Displacement Damage is the result of nuclear interactions, typically scattering, which cause lattice defects.  Displacement damage degrades minority carrier lifetime; a typical effect would be degradation of gain and leakage current in bipolar transistors.

Displacement damage

FIGURE: Principle of Displacement Damage

Atomic displacement can occur mainly ballistically through kinetic energy transfer. As a charged particle passes through matter, the particle energy dissipates by exciting orbital electrons and by elastic collisions with the material nuclei. Displacement damage is due to cumulative long-term non-ionizing damage from the ionizing radiations. The collision between an incoming particle and a lattice atom subsequently displaces the atom from its original lattice position. In space, the particles producing displacement damage include protons of all energies, electrons with energies above 150 keV, and neutrons.

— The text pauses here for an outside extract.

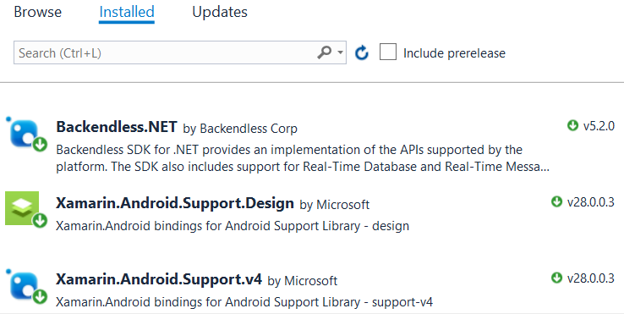The width and height of the screenshot is (624, 314).
Task: Click green arrow beside Support.Design v28.0.0.3
Action: tap(556, 201)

An elastic collision can eject an atom from its normal lattice position. The ejected atom is known as a primary knock-on, which, in turn, may cause a cascade of atomic displacements before eventually coming to rest.

As can be seen in the figure above, the displaced atom becomes an interstitial, and the position the atom formerly occupied becomes a vacancy. Some displaced atoms can lead to secondary displacements. For example, the displaced atom may collide with and replace another atom in the material.

When Displacement Damage happens, the incident particle creates defects by colliding with an atom of the crystal (recoil atom) which provokes damage to the electrical characteristics of certain devices. The Displacement Damage test consists in measuring parameter drifts for different proton fluences.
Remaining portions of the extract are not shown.